On 27 July 2020, following the closure of the Cloud Services Certification Program (CSCP) and the associated Certified Cloud Services List (CCSL), the Australian Cyber Security Centre (ACSC) and the Digital Transformation Agency (DTA) released new cloud security guidance co-designed with industry to support the secure adoption of cloud services.
The cloud security guidance aims to guide organisations, cloud service providers (CSPs) and Information Security Registered Assessors Program (IRAP) assessors on how to perform a comprehensive assessment of CSPs and their cloud services so a risk-informed decision can be made about their suitability to handle organisations' data.

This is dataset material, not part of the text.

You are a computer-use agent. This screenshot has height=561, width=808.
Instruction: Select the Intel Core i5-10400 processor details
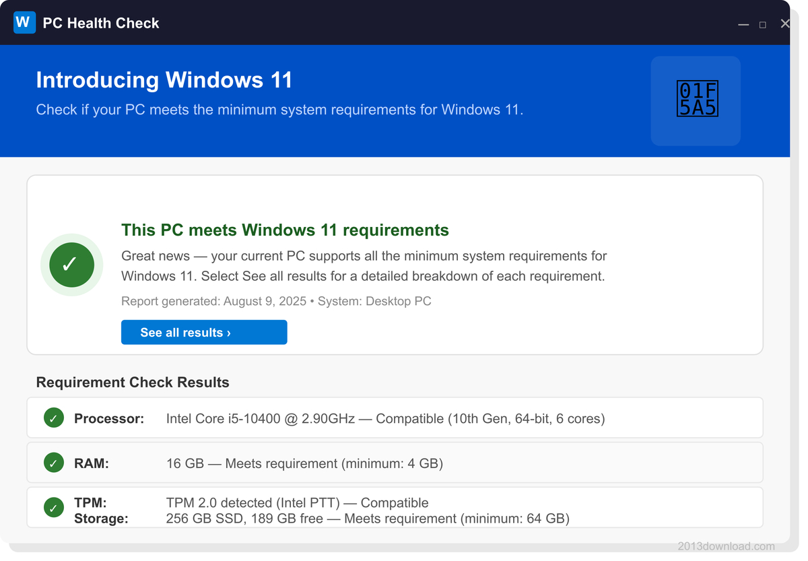click(385, 419)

Cloud computing offers potential benefits including cost savings and improved business outcomes for organisations. However, there are a variety of information security risks that need to be carefully considered. Risks will vary depending on the sensitivity of the data to be stored or processed, and how the chosen cloud vendor (also referred to as a cloud service provider) has implemented their specific cloud services.
To assist with the assessment of CSPs and their cloud services, the Cloud Security Controls Matrix (CSCM) can be used by IRAP assessors to capture the implementation of security controls from the Australian Government Information Security Manual (ISM). The latest CSCM can be found on the webpage for the Australian Government Information Security Manual.
The CSCM provides indicative guidance on the scoping of cloud security assessments, and inheritance for systems under a shared responsibility model, though it should be noted that guidance is not definitive and should be interpreted by the assessor in the context of the assessed system. Further, these comments have generally been developed with reference to OFFICIAL: Sensitive and PROTECTED public clouds. This does not preclude their use for other types of cloud services, though additional scrutiny should be applied to their reference in this case. Importantly, the CSCM also captures the ability for cloud consumers to implement security controls for systems built on top of the CSP's services by identifying where they are responsible for configuring the service in accordance with the ISM.
Finally, the DTA provides the Whole-of-Government Cloud Services Panel (CSP), a non-mandatory procurement mechanism to enable Commonwealth entities to procure cloud services. The CSP lists cloud service providers who have negotiated a contractual head agreement with the DTA for use by the whole of Australian Government.